__Stored data__.
──────

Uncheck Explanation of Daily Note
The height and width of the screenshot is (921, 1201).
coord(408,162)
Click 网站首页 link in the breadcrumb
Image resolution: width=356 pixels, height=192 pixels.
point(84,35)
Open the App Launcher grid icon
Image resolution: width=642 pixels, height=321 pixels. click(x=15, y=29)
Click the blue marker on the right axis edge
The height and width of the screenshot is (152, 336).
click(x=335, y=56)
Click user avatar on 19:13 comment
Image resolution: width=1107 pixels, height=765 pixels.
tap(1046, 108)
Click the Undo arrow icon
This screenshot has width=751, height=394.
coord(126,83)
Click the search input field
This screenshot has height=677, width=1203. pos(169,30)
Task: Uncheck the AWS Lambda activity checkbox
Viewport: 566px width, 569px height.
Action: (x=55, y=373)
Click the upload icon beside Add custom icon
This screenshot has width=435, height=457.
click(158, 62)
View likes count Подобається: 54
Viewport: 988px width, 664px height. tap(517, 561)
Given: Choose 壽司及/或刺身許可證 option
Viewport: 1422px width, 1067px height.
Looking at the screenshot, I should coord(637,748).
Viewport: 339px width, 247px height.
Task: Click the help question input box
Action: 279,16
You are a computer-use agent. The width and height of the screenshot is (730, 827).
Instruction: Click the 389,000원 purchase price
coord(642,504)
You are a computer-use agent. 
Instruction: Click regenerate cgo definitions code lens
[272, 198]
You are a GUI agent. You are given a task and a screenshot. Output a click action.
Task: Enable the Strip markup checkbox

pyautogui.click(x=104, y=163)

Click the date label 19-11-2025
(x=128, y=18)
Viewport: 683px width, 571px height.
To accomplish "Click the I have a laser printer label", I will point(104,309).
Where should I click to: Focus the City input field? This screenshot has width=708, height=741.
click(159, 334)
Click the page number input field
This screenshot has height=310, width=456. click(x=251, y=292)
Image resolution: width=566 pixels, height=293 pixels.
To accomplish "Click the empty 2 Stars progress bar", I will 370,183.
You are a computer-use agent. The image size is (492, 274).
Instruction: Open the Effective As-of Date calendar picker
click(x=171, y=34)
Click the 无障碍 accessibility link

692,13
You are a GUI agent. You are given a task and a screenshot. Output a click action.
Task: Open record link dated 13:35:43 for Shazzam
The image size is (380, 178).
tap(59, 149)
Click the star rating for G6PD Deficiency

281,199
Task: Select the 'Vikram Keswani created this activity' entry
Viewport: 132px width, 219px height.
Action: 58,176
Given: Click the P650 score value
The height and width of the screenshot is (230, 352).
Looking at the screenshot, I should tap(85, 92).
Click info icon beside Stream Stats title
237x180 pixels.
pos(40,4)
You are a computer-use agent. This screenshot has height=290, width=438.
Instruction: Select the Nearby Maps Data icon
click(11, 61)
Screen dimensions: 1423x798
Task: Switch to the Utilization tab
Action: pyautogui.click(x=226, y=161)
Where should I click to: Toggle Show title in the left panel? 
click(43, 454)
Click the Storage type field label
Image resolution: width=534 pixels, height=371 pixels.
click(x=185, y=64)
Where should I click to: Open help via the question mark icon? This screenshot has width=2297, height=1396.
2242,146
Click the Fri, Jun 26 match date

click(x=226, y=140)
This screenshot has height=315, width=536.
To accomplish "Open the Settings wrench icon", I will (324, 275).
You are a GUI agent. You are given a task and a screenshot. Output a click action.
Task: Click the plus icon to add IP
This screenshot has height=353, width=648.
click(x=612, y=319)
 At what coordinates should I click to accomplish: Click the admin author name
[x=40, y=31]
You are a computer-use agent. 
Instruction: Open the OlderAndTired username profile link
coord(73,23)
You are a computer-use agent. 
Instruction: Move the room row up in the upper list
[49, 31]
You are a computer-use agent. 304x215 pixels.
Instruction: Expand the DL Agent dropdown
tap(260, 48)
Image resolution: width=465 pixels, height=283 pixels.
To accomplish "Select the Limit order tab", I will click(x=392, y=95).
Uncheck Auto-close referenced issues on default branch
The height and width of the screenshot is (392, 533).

──────

__Written exercise__.
Format every line of the rows above as a JSON list of strings, one string per line, leaving out blank lines.

__Expected output__.
[
  "Uncheck Explanation of Daily Note",
  "The height and width of the screenshot is (921, 1201).",
  "coord(408,162)",
  "Click 网站首页 link in the breadcrumb",
  "Image resolution: width=356 pixels, height=192 pixels.",
  "point(84,35)",
  "Open the App Launcher grid icon",
  "Image resolution: width=642 pixels, height=321 pixels. click(x=15, y=29)",
  "Click the blue marker on the right axis edge",
  "The height and width of the screenshot is (152, 336).",
  "click(x=335, y=56)",
  "Click user avatar on 19:13 comment",
  "Image resolution: width=1107 pixels, height=765 pixels.",
  "tap(1046, 108)",
  "Click the Undo arrow icon",
  "This screenshot has width=751, height=394.",
  "coord(126,83)",
  "Click the search input field",
  "This screenshot has height=677, width=1203. pos(169,30)",
  "Task: Uncheck the AWS Lambda activity checkbox",
  "Viewport: 566px width, 569px height.",
  "Action: (x=55, y=373)",
  "Click the upload icon beside Add custom icon",
  "This screenshot has width=435, height=457.",
  "click(158, 62)",
  "View likes count Подобається: 54",
  "Viewport: 988px width, 664px height. tap(517, 561)",
  "Given: Choose 壽司及/或刺身許可證 option",
  "Viewport: 1422px width, 1067px height.",
  "Looking at the screenshot, I should coord(637,748).",
  "Viewport: 339px width, 247px height.",
  "Task: Click the help question input box",
  "Action: 279,16",
  "You are a computer-use agent. The width and height of the screenshot is (730, 827).",
  "Instruction: Click the 389,000원 purchase price",
  "coord(642,504)",
  "You are a computer-use agent. ",
  "Instruction: Click regenerate cgo definitions code lens",
  "[272, 198]",
  "You are a GUI agent. You are given a task and a screenshot. Output a click action.",
  "Task: Enable the Strip markup checkbox",
  "pyautogui.click(x=104, y=163)",
  "Click the date label 19-11-2025",
  "(x=128, y=18)",
  "Viewport: 683px width, 571px height.",
  "To accomplish \"Click the I have a laser printer label\", I will point(104,309).",
  "Where should I click to: Focus the City input field? This screenshot has width=708, height=741.",
  "click(159, 334)",
  "Click the page number input field",
  "This screenshot has height=310, width=456. click(x=251, y=292)",
  "Image resolution: width=566 pixels, height=293 pixels.",
  "To accomplish \"Click the empty 2 Stars progress bar\", I will 370,183.",
  "You are a computer-use agent. The image size is (492, 274).",
  "Instruction: Open the Effective As-of Date calendar picker",
  "click(x=171, y=34)",
  "Click the 无障碍 accessibility link",
  "692,13",
  "You are a GUI agent. You are given a task and a screenshot. Output a click action.",
  "Task: Open record link dated 13:35:43 for Shazzam",
  "The image size is (380, 178).",
  "tap(59, 149)",
  "Click the star rating for G6PD Deficiency",
  "281,199",
  "Task: Select the 'Vikram Keswani created this activity' entry",
  "Viewport: 132px width, 219px height.",
  "Action: 58,176",
  "Given: Click the P650 score value",
  "The height and width of the screenshot is (230, 352).",
  "Looking at the screenshot, I should tap(85, 92).",
  "Click info icon beside Stream Stats title",
  "237x180 pixels.",
  "pos(40,4)",
  "You are a computer-use agent. This screenshot has height=290, width=438.",
  "Instruction: Select the Nearby Maps Data icon",
  "click(11, 61)",
  "Screen dimensions: 1423x798",
  "Task: Switch to the Utilization tab",
  "Action: pyautogui.click(x=226, y=161)",
  "Where should I click to: Toggle Show title in the left panel? ",
  "click(43, 454)",
  "Click the Storage type field label",
  "Image resolution: width=534 pixels, height=371 pixels.",
  "click(x=185, y=64)",
  "Where should I click to: Open help via the question mark icon? This screenshot has width=2297, height=1396.",
  "2242,146",
  "Click the Fri, Jun 26 match date",
  "click(x=226, y=140)",
  "This screenshot has height=315, width=536.",
  "To accomplish \"Open the Settings wrench icon\", I will (324, 275).",
  "You are a GUI agent. You are given a task and a screenshot. Output a click action.",
  "Task: Click the plus icon to add IP",
  "This screenshot has height=353, width=648.",
  "click(x=612, y=319)",
  " At what coordinates should I click to accomplish: Click the admin author name",
  "[x=40, y=31]",
  "You are a computer-use agent. ",
  "Instruction: Open the OlderAndTired username profile link",
  "coord(73,23)",
  "You are a computer-use agent. ",
  "Instruction: Move the room row up in the upper list",
  "[49, 31]",
  "You are a computer-use agent. 304x215 pixels.",
  "Instruction: Expand the DL Agent dropdown",
  "tap(260, 48)",
  "Image resolution: width=465 pixels, height=283 pixels.",
  "To accomplish \"Select the Limit order tab\", I will click(x=392, y=95).",
  "Uncheck Auto-close referenced issues on default branch",
  "The height and width of the screenshot is (392, 533)."
]